P34

Quando meu aparelho de voo espatifou na superfície indócil daquele planeta hostil, minha maior preocupação foi não ser pego pelos nativos. Sabia muito bem o que faziam com seres de outros planetas, assim como eu. O universo ainda não era tolerante com viajantes intergaláticos, eram todos vistos com desconfiança e temor. Que cada um continue no planeta em que nasceu – era o lema da convenção interplanetária.

Minha nave estava totalmente avariada e como não tinha noção de como era a tecnologia do planeta, talvez nunca conseguisse arrumar. Na verdade esse planeta era totalmente desconhecido para mim, não estava ainda nos mapas estelares. Assim que camuflei, como pude, minha nave, saí para fazer uma verificação de território.

Havia muita vegetação, plantas enormes de caules finos e flores extravagantes. Nada parecia comestível e eu estava quase morto de fome, líquidos cristalinos escorriam por enormes pedras incrustadas no solo avermelhado e quente. Experimentei, era potável, matava a sede e aliviava o cansaço. Ainda não havia deparado com um nativo sequer, nem animal, nem vida inteligente. Estava preocupado, talvez tivesse que ficar ali para sempre.

***

Assim que amanheceu, Zita pegou seus instrumentos de caça e saiu para o horto. A caça estava cada dia mais escassa, mas ela precisava se alimentar, mesmo sem vontade nenhuma. Disseram que ela superaria, que era possível sobreviver sem sua metade, sabia disso, o que ela não conseguia superar era o fato de Ury ter sido assassinado por suas crenças, isso não conseguiria superar nunca! Precisava caminhar até a exaustão para aliviar a raiva e conseguir um pouco de paz, e foi o que obteve, até o momento em que ouviu o barulho no céu, como o zumbido de dezenas de enxames de marimbondos selvagens. Assim que a visão se adaptou à luz fosforescente, pode divisar um objeto voador segundos antes que se chocasse ao solo, alguns metros longe de onde estava. Por pouco não era esmagada pelo troço.

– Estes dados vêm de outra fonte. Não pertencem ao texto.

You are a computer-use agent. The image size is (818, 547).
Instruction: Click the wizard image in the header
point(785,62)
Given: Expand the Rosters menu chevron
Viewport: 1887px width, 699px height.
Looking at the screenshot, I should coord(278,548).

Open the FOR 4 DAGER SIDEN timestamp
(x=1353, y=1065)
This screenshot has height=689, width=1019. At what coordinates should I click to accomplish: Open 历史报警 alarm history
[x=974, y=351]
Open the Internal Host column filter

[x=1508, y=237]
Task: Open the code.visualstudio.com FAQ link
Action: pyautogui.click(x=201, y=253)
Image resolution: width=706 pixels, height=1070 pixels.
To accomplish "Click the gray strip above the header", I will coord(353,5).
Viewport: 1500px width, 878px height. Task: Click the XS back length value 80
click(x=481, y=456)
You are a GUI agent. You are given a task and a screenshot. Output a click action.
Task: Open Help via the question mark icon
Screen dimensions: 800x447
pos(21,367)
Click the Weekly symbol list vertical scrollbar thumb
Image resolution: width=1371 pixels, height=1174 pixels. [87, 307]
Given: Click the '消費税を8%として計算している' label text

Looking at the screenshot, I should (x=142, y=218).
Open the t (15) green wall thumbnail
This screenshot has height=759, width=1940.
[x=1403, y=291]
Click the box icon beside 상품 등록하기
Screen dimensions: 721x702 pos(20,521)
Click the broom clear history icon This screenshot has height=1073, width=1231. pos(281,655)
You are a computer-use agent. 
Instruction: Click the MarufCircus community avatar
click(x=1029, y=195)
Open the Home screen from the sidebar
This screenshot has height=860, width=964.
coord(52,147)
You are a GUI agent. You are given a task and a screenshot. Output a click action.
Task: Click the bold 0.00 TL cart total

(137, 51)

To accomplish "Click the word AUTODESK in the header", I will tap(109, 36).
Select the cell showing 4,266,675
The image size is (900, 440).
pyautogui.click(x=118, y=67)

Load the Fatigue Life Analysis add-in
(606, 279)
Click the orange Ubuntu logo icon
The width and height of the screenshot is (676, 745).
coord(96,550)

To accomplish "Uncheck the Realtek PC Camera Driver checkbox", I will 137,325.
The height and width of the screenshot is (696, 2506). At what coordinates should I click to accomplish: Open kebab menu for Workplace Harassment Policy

Ficou observando escondida, por longos minutos até que o ser saísse do objeto voador. Não se surpreendeu muito, era uma espécie muito semelhante à sua. Havia sim algumas diferenças visíveis, mas não muitas. Ficou desapontada, ouvira histórias horríveis sobre seres de outros planetas com aparência medonha e hábitos alimentares aterrorizantes. O espécime à sua frente, que escondia muito habilmente sua nave, parecia inteligente e dócil. Claro que não dócil o bastante para fazê-la se apresentar a ele.

Seguiu-o de longe e quase o impediu de tomar das águas soporíferas, mas pensou que poderia se aproximar e investigar melhor quando surtisse seu efeito. Ele andou mais alguns passos, tropeçou e já caiu adormecido, Zita ainda esperou algumas unidades de tempo para sair de seu esconderijo e amarrá-lo, precisava levá-lo para um lugar seguro, logo os agentes da regência chegariam e vasculhariam a área. O peso do alienígena dificultou a retirada de ambos, mas Zita estava acostumada ao trabalho árduo. Enfim chegaram à uma caverna quase totalmente coberta pela vegetação, Zita encontrara em uma de suas expedições e se apropriara dela.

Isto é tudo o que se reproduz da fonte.